Work instruction
The records are set out below this line. Return exactly the lines from the one containing "Livraison en : (159, 1265)" through the last, and exclude the pictures.

Records shown
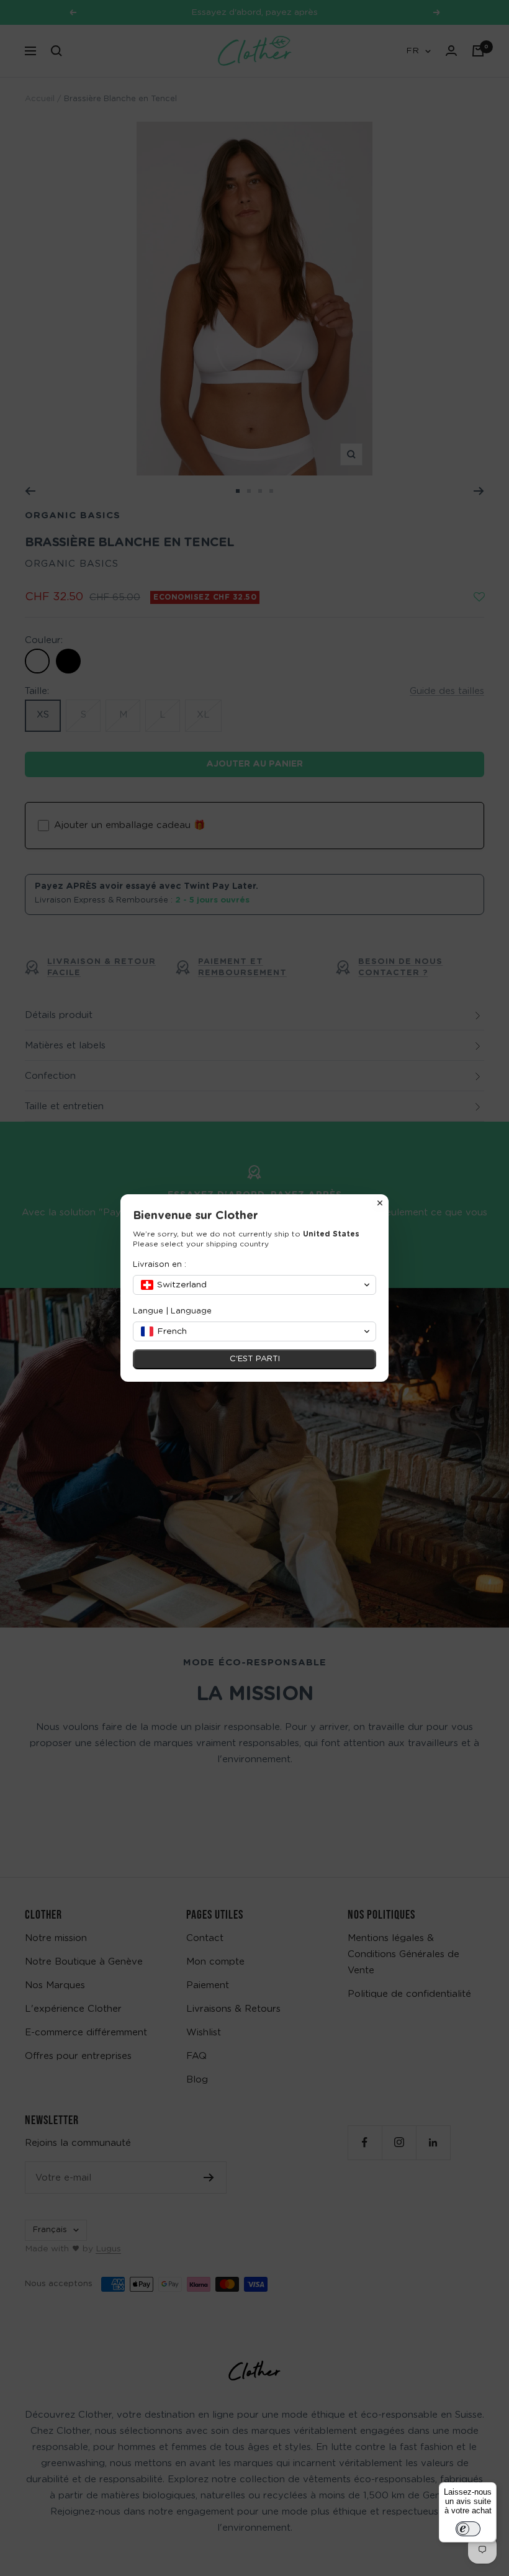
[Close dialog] (380, 1203)
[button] (254, 1285)
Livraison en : (159, 1265)
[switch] (468, 2528)
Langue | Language (172, 1311)
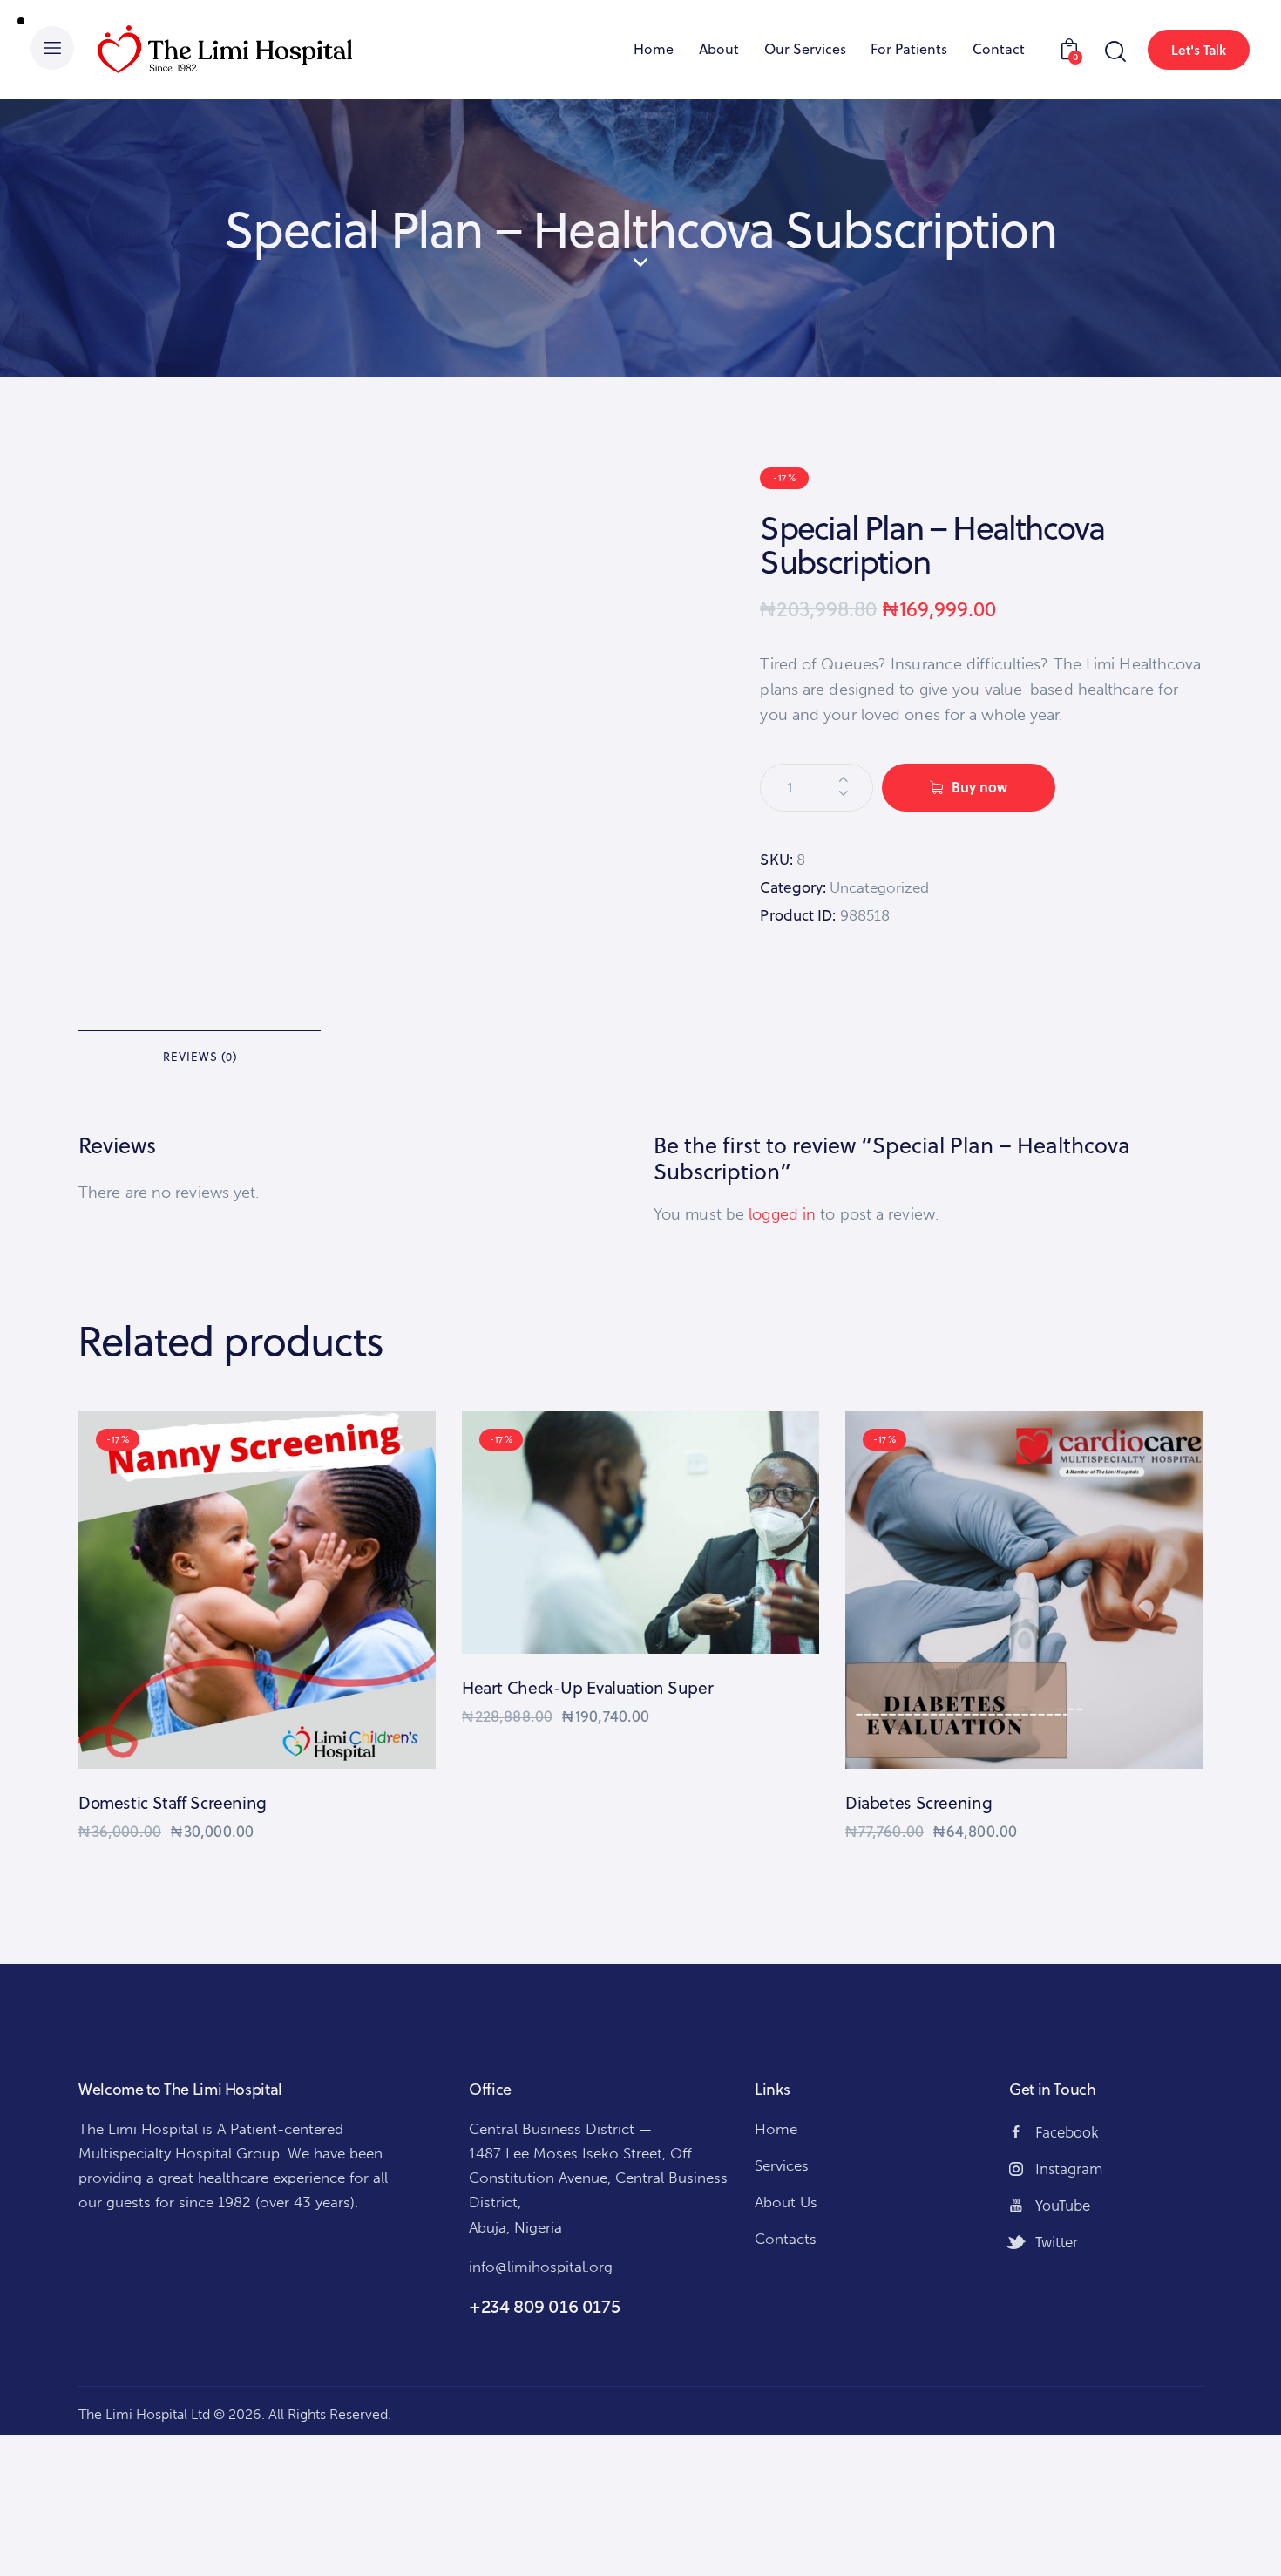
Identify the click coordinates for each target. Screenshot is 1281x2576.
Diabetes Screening (918, 1803)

Response for this exercise
Livraison en : (159, 1265)
[switch] (468, 2528)
Langue | Language (172, 1311)
Identify the click coordinates for each target. Screenshot is 1281x2576.
Diabetes Screening (918, 1803)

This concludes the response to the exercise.